The clash on Tuesday, in Ladakh, marked the first significant escalation between the two Asian giants since 1975.
The tension started building up early last month when Indian troops blamed China’s military for hindering the usual patrolling at the Line of Actual Control along the Ladakh and Sikkim border.
Beijing blamed its southern neighbor for building road infrastructure in the Fingers region around the Pangong Tso Lake and Galwan Valley in eastern Ladakh.
Amid this blame-game, both sides started the reinforcement of troops, leading to a military buildup.
According to media reports, China deployed nearly 2,500 extra troops in the region, in addition to enhancing its weaponry and military infrastructure.
The violence took place in the Galwan Valley, supposedly as both sides were negotiating de-escalation measures with each other.
“The sovereignty of the Galwan Valley area has always belonged to China. The Indian border troops flip-flopped and seriously violated our border protocols on border-related issues, and the consensus of our commander level talks,” Zhao Lijian, the Chinese Foreign Ministry spokesperson, told the media in Beijing on Wednesday.

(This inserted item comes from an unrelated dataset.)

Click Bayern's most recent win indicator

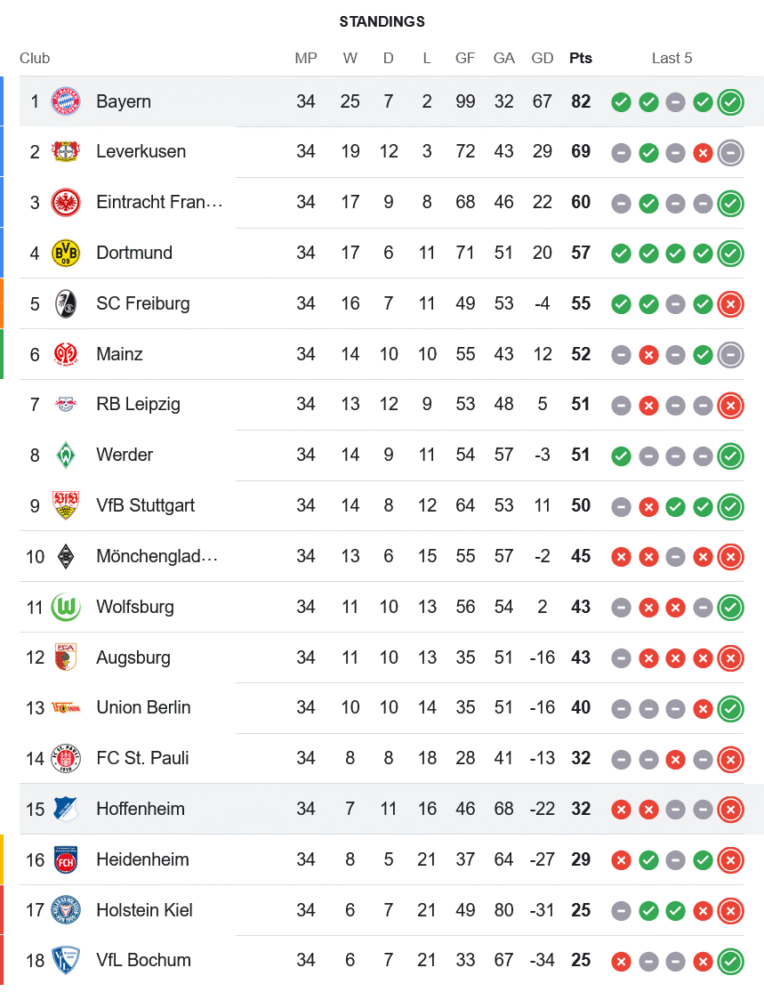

Political experts, however, believe that the issue is not about land, but about the more significant problem of the disputed territory of Jammu and Kashmir, and its geopolitical significance.
“The problem of Jammu and Kashmir is a geopolitical issue that goes back 200 years, and Delhi has refused to see it in the last 72
years as a geopolitical issue,” Asia Siddiq Wahid, a Srinagar-based professor and an expert on the history of Ladakh and Central Asia, told Arab News.
“The ruling Bhartiya Janata Party (BJP) has consistently and vociferously claimed that Jammu and Kashmir is not a dispute and sought to reduce it to a one-sided, internal affair. Instead, it finds itself facing a discourse that has catapulted the Jammu and Kashmir dispute from its tacitly-accepted bilateral dispute into a multilateral one and, now, a global issue,” Wahid added.
“In doing so, the BJP government has brought the region’s geopolitical focus back into fashion after a hiatus of almost half a century.”
Prof. Harsh V. Pant, of the Delhi-based think tank, the Observer Research Foundation (ORF), said that the border conflict could change the trajectory of Indo-Chinese relations.
“India will have to revaluate its China policy. Some fundamental changes will take place. But both sides would not like to escalate it
any more. I don’t think either of the sides want any war or conflict,” Pant told Arab News.